▸ Problem to solve:
Examine the entries and show every line in which the word "Given" is found.

[Stored items from a collection]
-*-

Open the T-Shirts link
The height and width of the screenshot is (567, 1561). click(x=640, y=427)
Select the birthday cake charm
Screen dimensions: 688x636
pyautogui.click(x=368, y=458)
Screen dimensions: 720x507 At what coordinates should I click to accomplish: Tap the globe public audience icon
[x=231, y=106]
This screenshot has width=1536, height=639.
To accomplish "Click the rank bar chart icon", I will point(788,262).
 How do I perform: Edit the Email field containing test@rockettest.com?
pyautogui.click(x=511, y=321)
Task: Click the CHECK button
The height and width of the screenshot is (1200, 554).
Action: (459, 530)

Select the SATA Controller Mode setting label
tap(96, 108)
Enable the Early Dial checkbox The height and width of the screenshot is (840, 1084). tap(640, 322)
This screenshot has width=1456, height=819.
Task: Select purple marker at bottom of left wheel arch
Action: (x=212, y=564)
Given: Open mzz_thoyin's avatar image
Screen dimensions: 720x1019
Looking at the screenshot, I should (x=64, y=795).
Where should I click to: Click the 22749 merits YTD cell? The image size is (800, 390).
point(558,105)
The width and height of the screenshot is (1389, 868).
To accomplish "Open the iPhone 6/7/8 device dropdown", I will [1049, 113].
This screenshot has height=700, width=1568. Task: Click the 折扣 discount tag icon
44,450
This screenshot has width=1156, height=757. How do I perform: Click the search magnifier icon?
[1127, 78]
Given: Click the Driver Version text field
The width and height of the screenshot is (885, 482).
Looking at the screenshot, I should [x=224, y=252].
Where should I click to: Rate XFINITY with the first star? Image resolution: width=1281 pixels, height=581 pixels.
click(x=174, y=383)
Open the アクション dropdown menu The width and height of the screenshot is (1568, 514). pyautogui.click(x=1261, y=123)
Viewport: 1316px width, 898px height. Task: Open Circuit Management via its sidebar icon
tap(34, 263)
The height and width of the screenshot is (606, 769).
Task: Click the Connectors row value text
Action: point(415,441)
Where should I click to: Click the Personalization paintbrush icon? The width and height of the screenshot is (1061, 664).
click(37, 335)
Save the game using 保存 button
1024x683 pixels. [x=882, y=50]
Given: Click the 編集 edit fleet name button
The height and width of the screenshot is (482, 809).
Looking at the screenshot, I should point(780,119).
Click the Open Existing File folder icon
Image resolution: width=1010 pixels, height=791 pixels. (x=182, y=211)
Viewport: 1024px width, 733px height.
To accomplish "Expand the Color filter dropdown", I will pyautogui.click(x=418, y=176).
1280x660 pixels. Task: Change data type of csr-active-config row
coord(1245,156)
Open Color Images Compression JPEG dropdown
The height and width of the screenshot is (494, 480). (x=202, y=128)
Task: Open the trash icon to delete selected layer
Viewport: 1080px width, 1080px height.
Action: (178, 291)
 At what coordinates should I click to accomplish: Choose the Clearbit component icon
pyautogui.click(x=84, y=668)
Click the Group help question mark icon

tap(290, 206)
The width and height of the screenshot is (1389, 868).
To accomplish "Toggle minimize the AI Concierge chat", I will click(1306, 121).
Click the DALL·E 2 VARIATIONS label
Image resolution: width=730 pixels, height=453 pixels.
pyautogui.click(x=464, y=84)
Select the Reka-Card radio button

-*-

▸ The answer:
Given: Open mzz_thoyin's avatar image
Given: Click the Driver Version text field
Given: Click the 編集 edit fleet name button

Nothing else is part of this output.